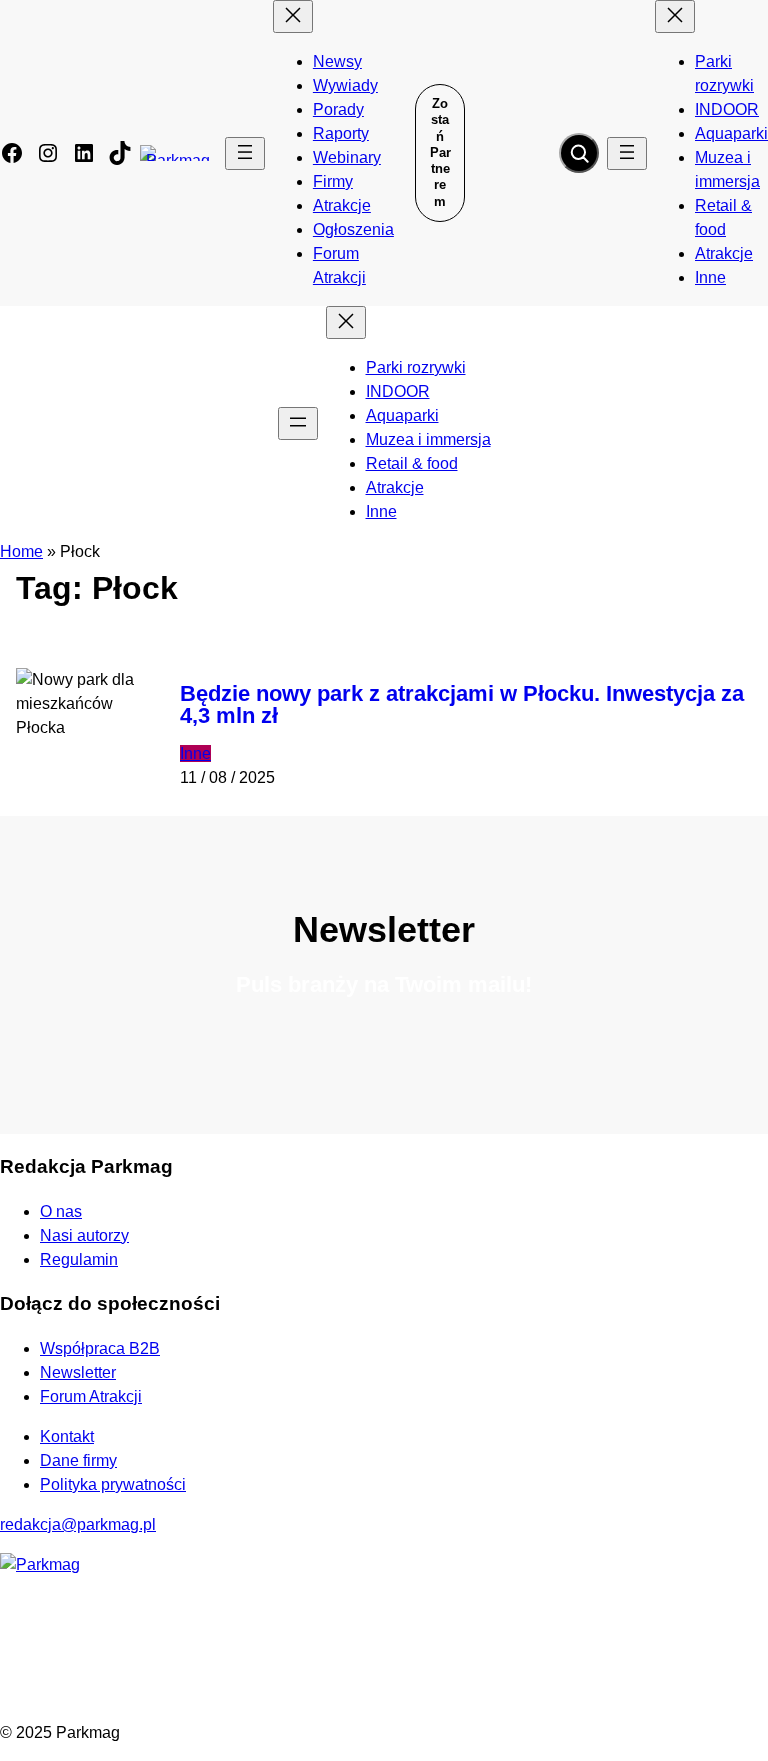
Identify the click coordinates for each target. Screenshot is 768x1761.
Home (21, 551)
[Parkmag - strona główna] (40, 1564)
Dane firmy (78, 1460)
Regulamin (79, 1259)
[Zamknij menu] (293, 16)
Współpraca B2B (100, 1348)
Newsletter (78, 1372)
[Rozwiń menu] (245, 153)
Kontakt (67, 1436)
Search (579, 153)
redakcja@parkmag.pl (78, 1524)
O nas (61, 1211)
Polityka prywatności (113, 1484)
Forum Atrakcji (91, 1396)
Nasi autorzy (84, 1235)
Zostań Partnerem (440, 152)
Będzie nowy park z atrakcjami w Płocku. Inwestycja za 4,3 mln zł (462, 705)
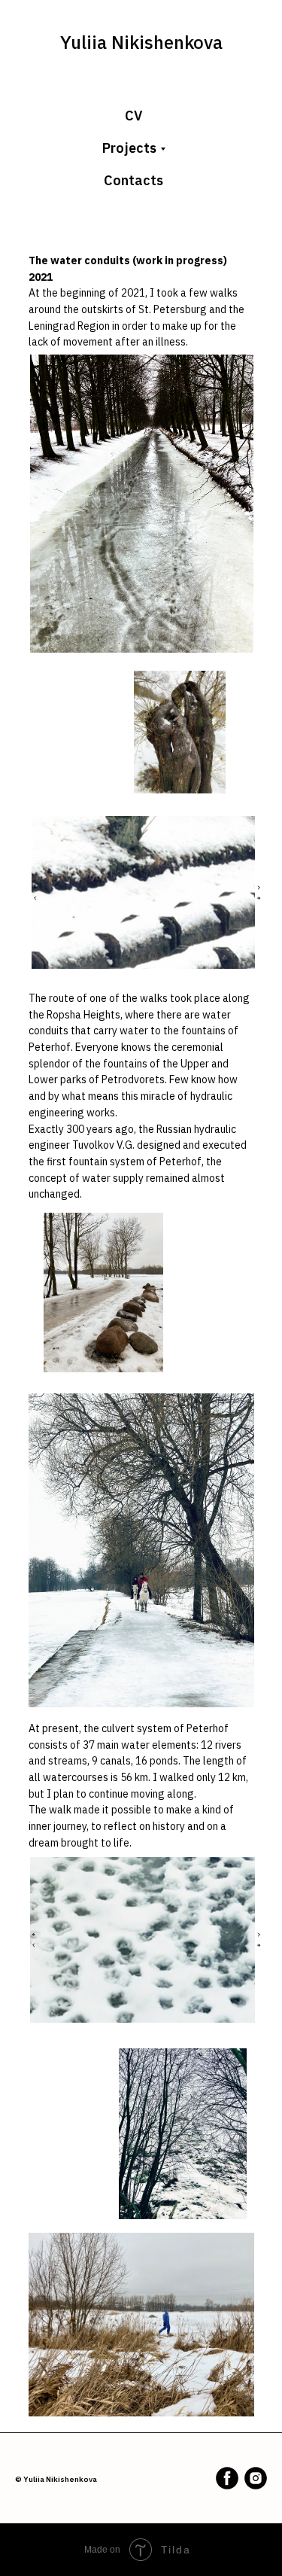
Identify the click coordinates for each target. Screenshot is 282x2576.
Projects (129, 148)
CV (133, 115)
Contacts (133, 180)
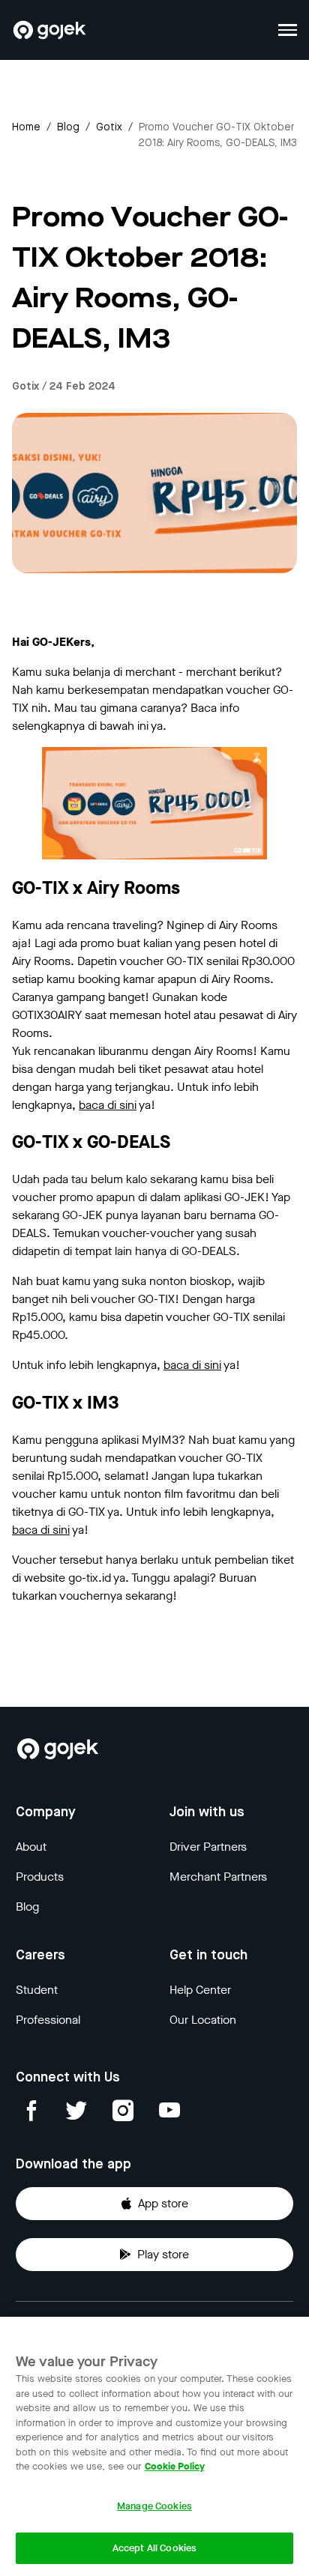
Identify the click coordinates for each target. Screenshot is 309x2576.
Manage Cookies (154, 2506)
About (31, 1846)
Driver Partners (208, 1846)
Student (37, 1990)
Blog (68, 127)
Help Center (200, 1990)
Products (40, 1876)
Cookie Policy (175, 2466)
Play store (163, 2254)
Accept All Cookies (154, 2548)
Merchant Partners (218, 1876)
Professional (48, 2020)
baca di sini (107, 1105)
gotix (109, 127)
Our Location (203, 2020)
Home (26, 127)
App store (163, 2203)
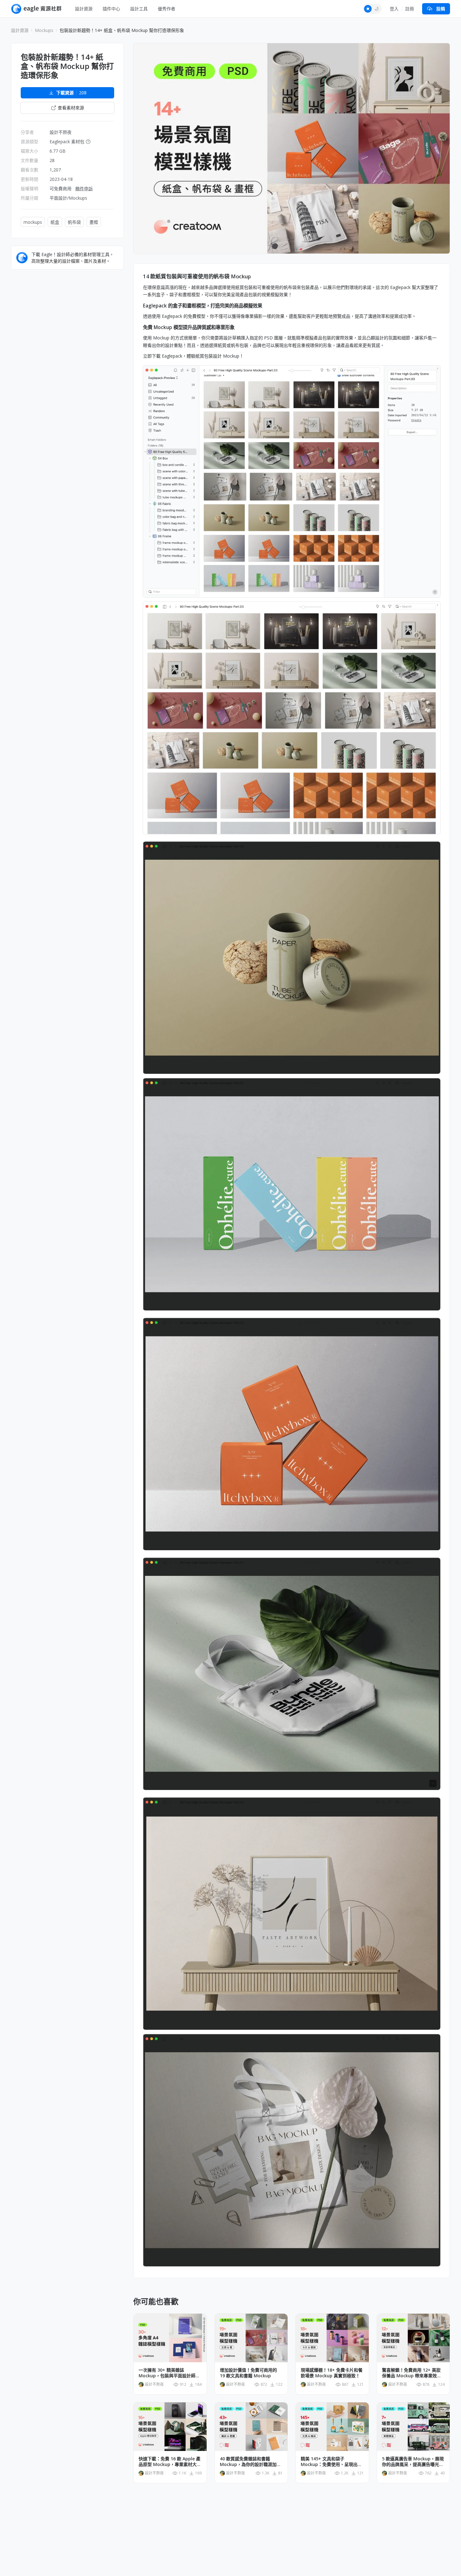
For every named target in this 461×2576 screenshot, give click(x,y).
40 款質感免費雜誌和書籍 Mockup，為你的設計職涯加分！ (248, 2461)
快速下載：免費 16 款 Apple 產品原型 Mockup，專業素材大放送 (170, 2461)
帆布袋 (74, 222)
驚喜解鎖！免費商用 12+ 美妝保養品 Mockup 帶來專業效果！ (411, 2373)
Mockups (44, 30)
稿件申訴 (84, 188)
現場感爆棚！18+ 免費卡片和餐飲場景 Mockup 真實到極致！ (332, 2373)
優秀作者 (166, 9)
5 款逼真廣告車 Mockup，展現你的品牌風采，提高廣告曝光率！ (413, 2461)
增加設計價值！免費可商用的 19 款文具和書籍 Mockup (248, 2373)
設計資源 (84, 9)
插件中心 (111, 9)
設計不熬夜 (61, 132)
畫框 (93, 222)
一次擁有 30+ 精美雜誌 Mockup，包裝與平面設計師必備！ (169, 2373)
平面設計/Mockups (68, 198)
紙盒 (54, 222)
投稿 (440, 9)
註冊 (409, 9)
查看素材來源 (71, 108)
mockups (33, 222)
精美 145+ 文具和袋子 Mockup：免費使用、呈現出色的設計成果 (331, 2461)
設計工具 (139, 9)
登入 (394, 9)
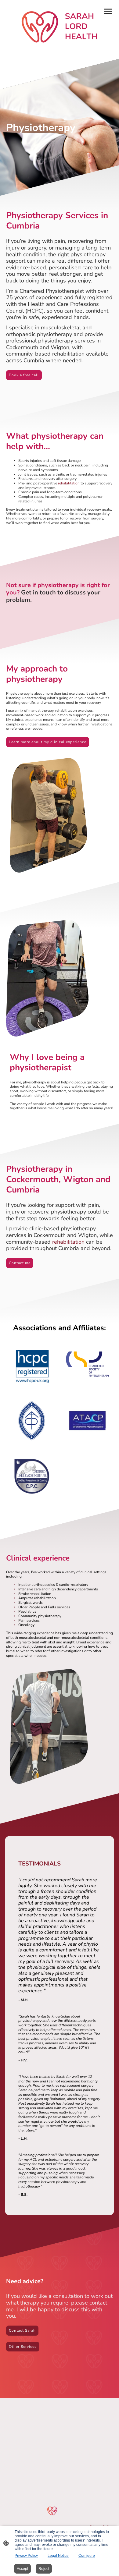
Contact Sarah (22, 2330)
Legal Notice (58, 2555)
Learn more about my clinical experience (47, 741)
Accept (22, 2569)
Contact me (20, 1262)
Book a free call (24, 375)
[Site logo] (59, 27)
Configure (86, 2555)
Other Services (23, 2346)
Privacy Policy (26, 2555)
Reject (43, 2569)
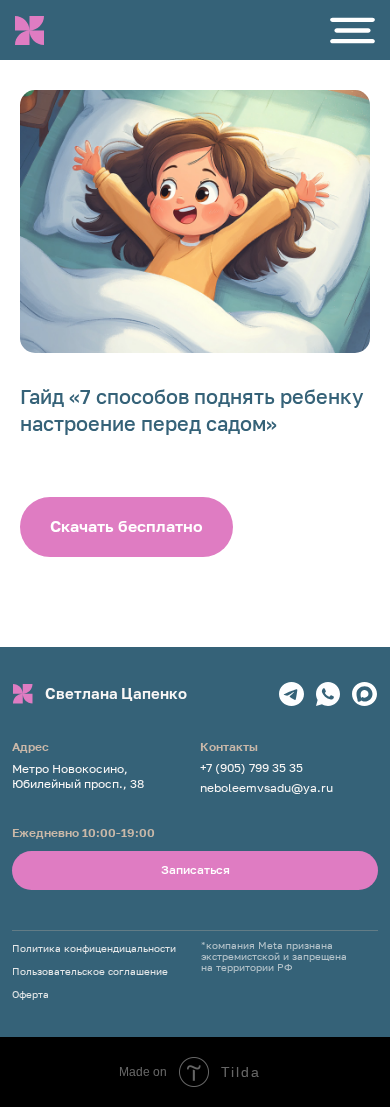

Task details » Determine the count of lines in the data above with the string "each" in them, and give that count alone.

Task response » 3